══ DOCUMENT EXCERPT ══

# [SOLVED] Widgi.Toolbar



## Gene145 (Sep 21, 2007)

Is widgi.toolbar something to worry about?

According to Spybot I had six occurrences of it in a netbook. Spybot took out four and could not remove the last two, because they were "in use", even after rebooting and rescanning with nothing else running. 

The spybot log tells me where to find them, but there is no such directory even with hidden files shown. 

Malwarebyes does not find them. Avast does not find them. 

Should I worry?


----------



## Basementgeek (Feb 7, 2005)

*Re: Widgi.Toolbar*

Could you give us the exact error (location) spybot is giving you?

BG


----------



## Gene145 (Sep 21, 2007)

*Re: Widgi.Toolbar*



Basementgeek said:


> Could you give us the exact error (location) spybot is giving you?
> 
> BG


Here is the fix log from spybot, some fixed, some not. 

Widgi.Toolbar: [SBI $21855786] User settings (Registry key, fixed)
HKEY_USERS\S-1-5-21-724223114-981428568-4039481322-1001\Software\Microsoft\Windows\CurrentVersion\Ext\Settings\{B922D405-6D13-4A2B-AE89-08A030DA4402}

Widgi.Toolbar: [SBI $BA954ED7] User settings (Registry key, fixed)
HKEY_USERS\S-1-5-21-724223114-981428568-4039481322-1001\Software\Microsoft\Windows\CurrentVersion\Ext\Stats\{B922D405-6D13-4A2B-AE89-08A030DA4402}

Widgi.Toolbar: [SBI $9A5B542E] Search hook (Registry value, fixed)
HKEY_USERS\S-1-5-21-724223114-981428568-4039481322-1001\Software\Microsoft\Internet Explorer\URLSearchHooks\{B922D405-6D13-4A2B-AE89-08A030DA4402}

Widgi.Toolbar: [SBI $16C3A07B] Settings (Registry value, fixing failed)
HKEY_LOCAL_MACHINE\SOFTWARE\Microsoft\Windows\CurrentVersion\Installer\Folders\C:\Program Files (x86)\Common Files\Spigot\

Widgi.Toolbar: [SBI $000389AB] Settings (Registry value, fixing failed)
HKEY_LOCAL_MACHINE\SOFTWARE\Microsoft\Windows\CurrentVersion\Installer\Folders\C:\Program Files (x86)\Common Files\Spigot\Search Settings\

DoubleClick: Tracking cookie (Chrome: Chrome) (Cookie, fixed)


----------



## tetonbob (Jan 10, 2005)

═══
══ INFORMATION PROVIDED ══

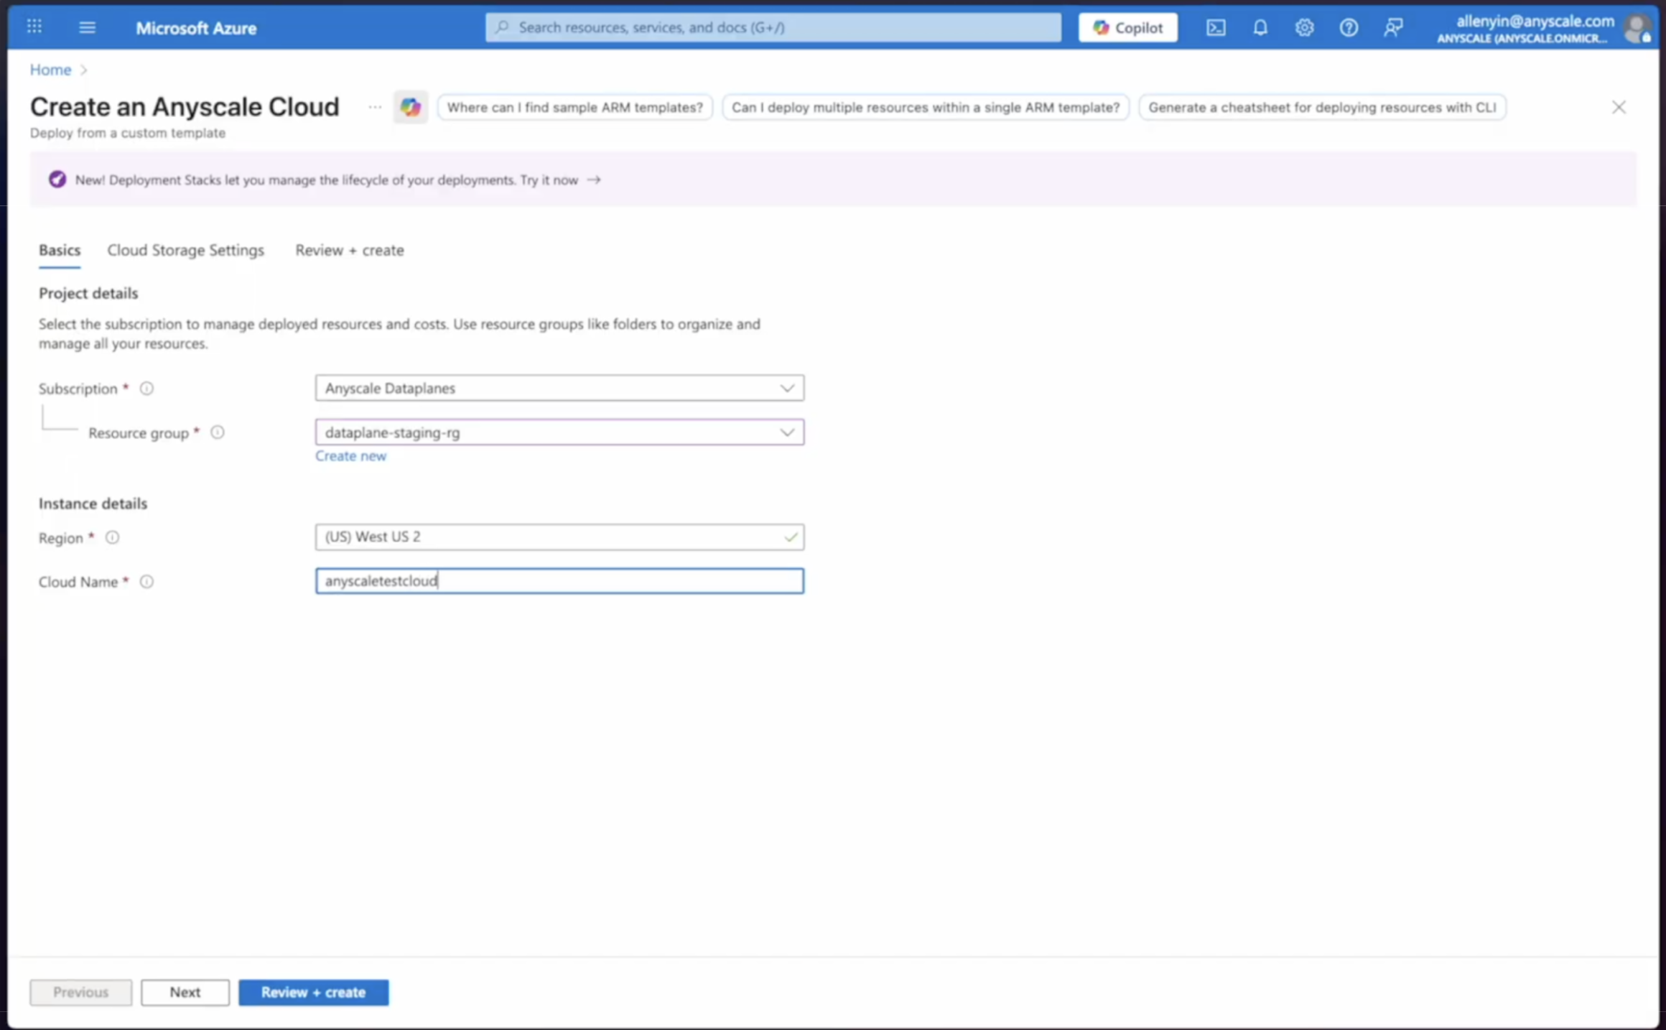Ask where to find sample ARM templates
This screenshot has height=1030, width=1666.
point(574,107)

═══

TASKS TO PERFORM |
1. In the Widgi.Toolbar thread, restate the paragraph beginning "According to Spybot I had six occurrences" as a short list that keeps its main facts.
2. Quote the Widgi.Toolbar thread from "Is widgi.toolbar something" to "Should I worry?".

COMPLETED EXERCISE |
1.
- Spybot found six occurrences of widgi.toolbar on a netbook.
- It removed four of them.
- It could not remove the last two because they were "in use."
- This held even after rebooting and rescanning with nothing else running.

2.
Is widgi.toolbar something to worry about?

According to Spybot I had six occurrences of it in a netbook. Spybot took out four and could not remove the last two, because they were "in use", even after rebooting and rescanning with nothing else running. 

The spybot log tells me where to find them, but there is no such directory even with hidden files shown. 

Malwarebyes does not find them. Avast does not find them. 

Should I worry?